World Finance: So, tell us about the timeline, there are obviously many milestones, where are we at the moment?

Magdalene Apenteng: The project is being prepared effectively. We started off with identifying a consultant to undertake pre-feasibility studies on the road. We have identified, shortlisted, some few consultants, and they are supposed to have submitted their requests for proposals, and these will be reviewed by the end of this month, and a consultant will actually be selected to undertake the pre-feasibility studies. This will be done in a period of about 5-6months, after which will determine whether we go straight to procure and structure the project, in terms of getting a private partner to look at the design, the finance, and the construction of the road, perhaps including maintenance and operations of the road as well.
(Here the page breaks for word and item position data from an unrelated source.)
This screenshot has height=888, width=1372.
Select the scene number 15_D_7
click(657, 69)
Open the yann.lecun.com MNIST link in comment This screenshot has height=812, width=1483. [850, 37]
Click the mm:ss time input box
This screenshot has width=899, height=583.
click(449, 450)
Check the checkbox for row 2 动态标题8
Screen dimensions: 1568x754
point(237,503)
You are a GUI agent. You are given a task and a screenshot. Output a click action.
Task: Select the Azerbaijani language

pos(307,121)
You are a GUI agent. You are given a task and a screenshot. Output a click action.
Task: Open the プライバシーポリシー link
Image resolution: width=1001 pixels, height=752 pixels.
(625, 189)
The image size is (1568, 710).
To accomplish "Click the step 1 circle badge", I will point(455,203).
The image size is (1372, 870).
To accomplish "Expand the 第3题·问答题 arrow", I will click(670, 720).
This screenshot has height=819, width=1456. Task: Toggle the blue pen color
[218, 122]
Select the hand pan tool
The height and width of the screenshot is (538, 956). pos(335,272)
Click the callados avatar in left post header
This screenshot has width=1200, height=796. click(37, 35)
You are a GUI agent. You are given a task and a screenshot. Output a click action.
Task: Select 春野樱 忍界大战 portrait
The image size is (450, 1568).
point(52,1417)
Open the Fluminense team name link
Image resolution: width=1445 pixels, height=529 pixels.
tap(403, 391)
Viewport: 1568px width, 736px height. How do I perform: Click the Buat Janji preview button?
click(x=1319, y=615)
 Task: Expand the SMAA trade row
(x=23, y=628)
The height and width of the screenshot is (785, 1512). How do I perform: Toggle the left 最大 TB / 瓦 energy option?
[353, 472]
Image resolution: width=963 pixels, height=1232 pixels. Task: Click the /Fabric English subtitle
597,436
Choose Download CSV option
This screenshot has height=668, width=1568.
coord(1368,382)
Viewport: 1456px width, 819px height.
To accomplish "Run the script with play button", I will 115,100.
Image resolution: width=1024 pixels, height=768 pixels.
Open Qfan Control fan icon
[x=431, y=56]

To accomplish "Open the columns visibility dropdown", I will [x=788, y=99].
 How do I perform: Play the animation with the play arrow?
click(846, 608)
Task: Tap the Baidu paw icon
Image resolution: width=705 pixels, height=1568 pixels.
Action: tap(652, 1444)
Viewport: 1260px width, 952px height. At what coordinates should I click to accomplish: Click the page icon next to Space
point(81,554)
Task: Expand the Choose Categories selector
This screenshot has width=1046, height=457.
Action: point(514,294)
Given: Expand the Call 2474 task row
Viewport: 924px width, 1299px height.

If it is necessary that we do a full feasibility, then we will go ahead and actually do a full feasibility to actually ascertain the kind of structuring that we want to take place, after which procurement and negotiations of contract off the road project will take place.

“We have about 62 percent of our exports going through that port”

World Finance: As well as connecting Accra to Takoradi, you’re developing the port as well, tell us about that

Magdalene Apenteng: Yes, we have expansion and rehabilitation of the Takoradi port. The Takoradi port actually takes about 35 percent of all sea-freight that comes into the country, with the remaining 65 percent being taken by the Tema port which is the biggest of the ports in Ghana. The port in Takoradi is under utilised as you can see, however, we have about 62 percent of our exports going through that port, that is, for cocoa, for manganese, for bauxite and other products going through the Takoradi port. With the oil discovery there is a very good need to develop the facilities at the port, to take over for oil and gas processing, and therefore we need to have some terminals that would service the oil and gas. Again, we also need to have transit sheds for transmission of goods from the port to our neighbouring countries and even to the interior of the country. Again, we also want to look at, to construct, terminals for bulk ore, that is manganese, bauxite etcetera.

World Finance: We’ve talked about your transport projects, you also have a healthcare project in the Korle Bu Teaching Hospital, tell us about that.

Magdalene Apenteng: Well the Korle Bu Teaching Hosptial Diagnostics Centre, is expected to provide service, efficient and reliable services as well as affordable services to the hospital. Korle Bu Teaching Hospital is the third largest hospital in Africa, it has a 2000 bed capacity, and has an out patient department of about 1400 patients per day, and also admits about 135 persons a day. What it means is that for these 16 clinical departments, we need effective services in terms of diagnostics for these departments. Therefore this centre is expected to service these departments effectively.

“The Korle Bu Teaching Hosptial Diagnostics Centre is expected to provide efficient, reliable, and affordable services”

World Finance: And you’re currently accepting bids on this project?

Magdalene Apenteng: Yes, we have already done the pre-feasibility, and approved the pre-feasibility. However, there are some issues that came up which have to get looked at, and therefore the consultant has been requested to update their pre-feasibility and the report is supposed to come in by the end of May. After which we’ll go ahead and do the procurement and negotiate a contract with the respected private partner that will actually win the bid.

World Finance: Magdalene, thank you

Magdalene Apenteng: Thank you very much Nick.